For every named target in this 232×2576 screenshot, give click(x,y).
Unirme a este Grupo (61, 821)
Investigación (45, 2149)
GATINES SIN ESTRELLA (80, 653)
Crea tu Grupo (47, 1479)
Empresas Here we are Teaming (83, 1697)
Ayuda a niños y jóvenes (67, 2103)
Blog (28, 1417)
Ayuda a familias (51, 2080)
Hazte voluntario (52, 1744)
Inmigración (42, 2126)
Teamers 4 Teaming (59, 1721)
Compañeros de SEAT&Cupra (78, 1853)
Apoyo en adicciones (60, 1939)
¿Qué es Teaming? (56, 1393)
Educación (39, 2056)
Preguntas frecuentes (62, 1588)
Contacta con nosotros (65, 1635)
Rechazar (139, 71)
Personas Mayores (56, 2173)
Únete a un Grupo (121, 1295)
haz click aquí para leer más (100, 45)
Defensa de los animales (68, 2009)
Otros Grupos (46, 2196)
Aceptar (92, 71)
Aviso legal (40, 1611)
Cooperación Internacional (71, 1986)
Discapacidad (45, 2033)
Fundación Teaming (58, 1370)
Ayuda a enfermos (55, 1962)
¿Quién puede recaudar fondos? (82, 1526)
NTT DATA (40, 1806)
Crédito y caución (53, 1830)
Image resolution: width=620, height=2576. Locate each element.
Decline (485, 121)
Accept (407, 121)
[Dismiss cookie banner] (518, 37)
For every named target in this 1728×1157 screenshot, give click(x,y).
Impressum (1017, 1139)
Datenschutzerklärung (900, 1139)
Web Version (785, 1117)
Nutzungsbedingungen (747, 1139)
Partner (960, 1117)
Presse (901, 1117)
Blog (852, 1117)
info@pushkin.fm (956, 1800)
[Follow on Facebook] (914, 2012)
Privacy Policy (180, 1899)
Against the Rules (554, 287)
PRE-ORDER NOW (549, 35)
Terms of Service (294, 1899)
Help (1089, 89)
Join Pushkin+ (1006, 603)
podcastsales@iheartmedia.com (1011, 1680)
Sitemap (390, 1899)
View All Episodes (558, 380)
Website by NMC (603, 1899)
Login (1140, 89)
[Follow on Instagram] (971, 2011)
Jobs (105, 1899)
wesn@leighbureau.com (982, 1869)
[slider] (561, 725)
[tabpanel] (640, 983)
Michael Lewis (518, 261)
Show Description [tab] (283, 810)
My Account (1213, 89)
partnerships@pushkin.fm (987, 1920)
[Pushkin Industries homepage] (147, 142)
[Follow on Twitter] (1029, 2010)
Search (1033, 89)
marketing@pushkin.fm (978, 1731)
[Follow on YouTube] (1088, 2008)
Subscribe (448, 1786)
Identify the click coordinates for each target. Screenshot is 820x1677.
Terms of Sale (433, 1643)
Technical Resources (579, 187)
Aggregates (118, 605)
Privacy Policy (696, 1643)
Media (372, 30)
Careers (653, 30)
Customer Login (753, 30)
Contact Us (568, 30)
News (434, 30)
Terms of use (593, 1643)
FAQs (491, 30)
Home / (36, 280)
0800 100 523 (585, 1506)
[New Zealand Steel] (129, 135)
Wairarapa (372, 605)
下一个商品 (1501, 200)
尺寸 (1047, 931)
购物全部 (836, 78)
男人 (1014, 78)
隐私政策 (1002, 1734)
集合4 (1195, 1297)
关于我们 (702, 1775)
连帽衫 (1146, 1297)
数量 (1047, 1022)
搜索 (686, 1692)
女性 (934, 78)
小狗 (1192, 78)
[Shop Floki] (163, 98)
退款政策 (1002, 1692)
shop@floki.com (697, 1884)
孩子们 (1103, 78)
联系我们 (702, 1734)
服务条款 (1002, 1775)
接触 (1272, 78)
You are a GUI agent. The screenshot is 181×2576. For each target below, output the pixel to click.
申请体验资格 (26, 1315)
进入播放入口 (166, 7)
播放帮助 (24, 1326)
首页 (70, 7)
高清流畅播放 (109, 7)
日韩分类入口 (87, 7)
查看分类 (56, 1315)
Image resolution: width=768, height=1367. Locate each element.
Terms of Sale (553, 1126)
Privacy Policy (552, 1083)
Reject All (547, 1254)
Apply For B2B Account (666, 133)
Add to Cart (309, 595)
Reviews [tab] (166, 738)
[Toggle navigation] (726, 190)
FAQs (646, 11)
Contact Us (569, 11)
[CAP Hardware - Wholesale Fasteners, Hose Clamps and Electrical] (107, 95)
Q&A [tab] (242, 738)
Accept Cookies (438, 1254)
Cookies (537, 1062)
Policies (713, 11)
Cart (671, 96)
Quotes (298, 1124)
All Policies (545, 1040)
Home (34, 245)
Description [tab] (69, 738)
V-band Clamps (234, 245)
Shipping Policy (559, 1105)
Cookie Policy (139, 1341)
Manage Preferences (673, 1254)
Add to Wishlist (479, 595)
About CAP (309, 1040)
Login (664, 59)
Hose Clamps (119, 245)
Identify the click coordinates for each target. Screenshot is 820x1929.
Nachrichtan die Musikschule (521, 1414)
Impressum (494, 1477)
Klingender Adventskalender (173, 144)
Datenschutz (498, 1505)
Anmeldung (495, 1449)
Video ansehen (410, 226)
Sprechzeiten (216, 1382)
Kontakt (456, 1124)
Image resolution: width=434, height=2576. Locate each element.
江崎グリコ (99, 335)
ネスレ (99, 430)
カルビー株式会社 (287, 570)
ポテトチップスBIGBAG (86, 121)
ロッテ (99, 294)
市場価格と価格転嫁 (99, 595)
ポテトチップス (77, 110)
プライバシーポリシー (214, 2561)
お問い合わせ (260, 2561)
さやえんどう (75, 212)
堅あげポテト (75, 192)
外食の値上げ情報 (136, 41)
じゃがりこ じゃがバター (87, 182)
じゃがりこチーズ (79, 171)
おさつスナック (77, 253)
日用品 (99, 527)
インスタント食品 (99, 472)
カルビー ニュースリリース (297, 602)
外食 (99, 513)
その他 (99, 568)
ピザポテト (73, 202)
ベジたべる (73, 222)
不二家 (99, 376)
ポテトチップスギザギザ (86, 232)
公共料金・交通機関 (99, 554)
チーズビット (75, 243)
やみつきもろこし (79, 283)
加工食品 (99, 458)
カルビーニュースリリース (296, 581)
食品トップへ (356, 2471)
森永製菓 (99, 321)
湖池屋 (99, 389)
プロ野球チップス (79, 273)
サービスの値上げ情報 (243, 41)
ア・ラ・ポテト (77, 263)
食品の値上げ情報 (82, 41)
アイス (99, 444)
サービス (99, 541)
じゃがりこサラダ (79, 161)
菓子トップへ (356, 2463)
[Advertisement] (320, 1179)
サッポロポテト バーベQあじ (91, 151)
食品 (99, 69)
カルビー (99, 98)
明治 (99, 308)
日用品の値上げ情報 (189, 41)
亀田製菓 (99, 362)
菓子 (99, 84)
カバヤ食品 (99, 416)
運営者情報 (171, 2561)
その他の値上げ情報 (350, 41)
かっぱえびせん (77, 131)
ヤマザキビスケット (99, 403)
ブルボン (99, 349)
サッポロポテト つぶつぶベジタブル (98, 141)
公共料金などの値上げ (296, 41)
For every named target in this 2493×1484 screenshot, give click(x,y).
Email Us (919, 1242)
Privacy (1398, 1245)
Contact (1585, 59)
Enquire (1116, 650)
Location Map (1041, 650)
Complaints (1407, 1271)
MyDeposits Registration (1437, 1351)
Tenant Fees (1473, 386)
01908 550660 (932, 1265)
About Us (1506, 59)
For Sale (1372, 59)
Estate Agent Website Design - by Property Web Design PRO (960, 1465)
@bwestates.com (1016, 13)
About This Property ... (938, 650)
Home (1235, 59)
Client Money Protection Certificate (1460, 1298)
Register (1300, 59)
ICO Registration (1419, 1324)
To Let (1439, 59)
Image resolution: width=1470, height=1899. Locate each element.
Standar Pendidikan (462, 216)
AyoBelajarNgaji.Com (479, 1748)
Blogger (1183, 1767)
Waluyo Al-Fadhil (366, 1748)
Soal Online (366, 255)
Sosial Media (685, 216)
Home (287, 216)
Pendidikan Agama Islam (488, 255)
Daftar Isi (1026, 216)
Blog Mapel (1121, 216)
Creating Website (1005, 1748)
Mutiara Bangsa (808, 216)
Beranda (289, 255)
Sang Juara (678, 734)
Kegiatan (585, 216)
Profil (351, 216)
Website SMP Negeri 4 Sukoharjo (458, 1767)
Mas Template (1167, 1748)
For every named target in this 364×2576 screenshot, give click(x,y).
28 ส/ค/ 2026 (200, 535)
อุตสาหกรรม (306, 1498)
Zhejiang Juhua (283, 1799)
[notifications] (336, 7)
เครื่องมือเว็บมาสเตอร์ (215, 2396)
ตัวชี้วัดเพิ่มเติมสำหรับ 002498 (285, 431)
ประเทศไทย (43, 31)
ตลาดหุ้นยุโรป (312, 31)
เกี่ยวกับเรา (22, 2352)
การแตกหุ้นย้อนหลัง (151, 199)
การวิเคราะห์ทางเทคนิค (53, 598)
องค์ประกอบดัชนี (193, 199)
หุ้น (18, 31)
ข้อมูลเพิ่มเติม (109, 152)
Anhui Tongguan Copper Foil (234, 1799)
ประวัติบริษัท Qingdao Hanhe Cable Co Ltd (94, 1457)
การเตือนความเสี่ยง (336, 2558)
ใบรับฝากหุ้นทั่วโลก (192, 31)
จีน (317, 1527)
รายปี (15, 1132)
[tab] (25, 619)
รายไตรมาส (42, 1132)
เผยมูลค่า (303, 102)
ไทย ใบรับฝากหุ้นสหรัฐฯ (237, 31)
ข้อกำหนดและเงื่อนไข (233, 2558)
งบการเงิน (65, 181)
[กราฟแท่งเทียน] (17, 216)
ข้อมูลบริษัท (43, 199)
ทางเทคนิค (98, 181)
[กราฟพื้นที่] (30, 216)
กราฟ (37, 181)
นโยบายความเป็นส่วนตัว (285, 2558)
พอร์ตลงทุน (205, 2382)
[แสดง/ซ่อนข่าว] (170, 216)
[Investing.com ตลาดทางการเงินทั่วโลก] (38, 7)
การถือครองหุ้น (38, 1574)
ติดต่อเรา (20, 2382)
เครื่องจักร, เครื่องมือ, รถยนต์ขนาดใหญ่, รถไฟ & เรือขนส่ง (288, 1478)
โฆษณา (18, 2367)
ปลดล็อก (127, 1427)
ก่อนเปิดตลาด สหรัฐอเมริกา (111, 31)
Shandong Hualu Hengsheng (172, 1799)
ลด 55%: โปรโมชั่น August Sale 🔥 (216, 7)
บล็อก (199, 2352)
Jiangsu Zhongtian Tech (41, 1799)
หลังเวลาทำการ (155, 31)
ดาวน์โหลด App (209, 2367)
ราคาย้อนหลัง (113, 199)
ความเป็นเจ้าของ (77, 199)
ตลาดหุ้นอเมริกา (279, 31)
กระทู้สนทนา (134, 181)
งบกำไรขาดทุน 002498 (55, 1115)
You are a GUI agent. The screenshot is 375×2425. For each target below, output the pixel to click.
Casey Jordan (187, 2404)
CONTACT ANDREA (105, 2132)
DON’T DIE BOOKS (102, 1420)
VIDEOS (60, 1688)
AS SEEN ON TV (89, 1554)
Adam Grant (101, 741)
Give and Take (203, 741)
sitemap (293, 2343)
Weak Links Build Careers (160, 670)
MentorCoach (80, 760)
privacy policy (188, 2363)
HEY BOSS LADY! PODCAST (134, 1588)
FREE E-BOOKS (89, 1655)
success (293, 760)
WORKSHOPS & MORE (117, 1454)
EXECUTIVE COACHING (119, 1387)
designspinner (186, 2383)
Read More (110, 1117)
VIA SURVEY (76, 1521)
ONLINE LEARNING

■ ■ ■

Reproduce exactly the entries above, limited to the lines from the one with "Cookies (537, 1062)" through the one with "Klingender Adventskalender (173, 144)", both included.

Finished exercise:
Cookies (537, 1062)
Policies (713, 11)
Cart (671, 96)
Quotes (298, 1124)
All Policies (545, 1040)
Home (34, 245)
Description [tab] (69, 738)
V-band Clamps (234, 245)
Shipping Policy (559, 1105)
Cookie Policy (139, 1341)
Manage Preferences (673, 1254)
Add to Wishlist (479, 595)
About CAP (309, 1040)
Login (664, 59)
Hose Clamps (119, 245)
Identify the click coordinates for each target. Screenshot is 820x1929.
Nachrichtan die Musikschule (521, 1414)
Impressum (494, 1477)
Klingender Adventskalender (173, 144)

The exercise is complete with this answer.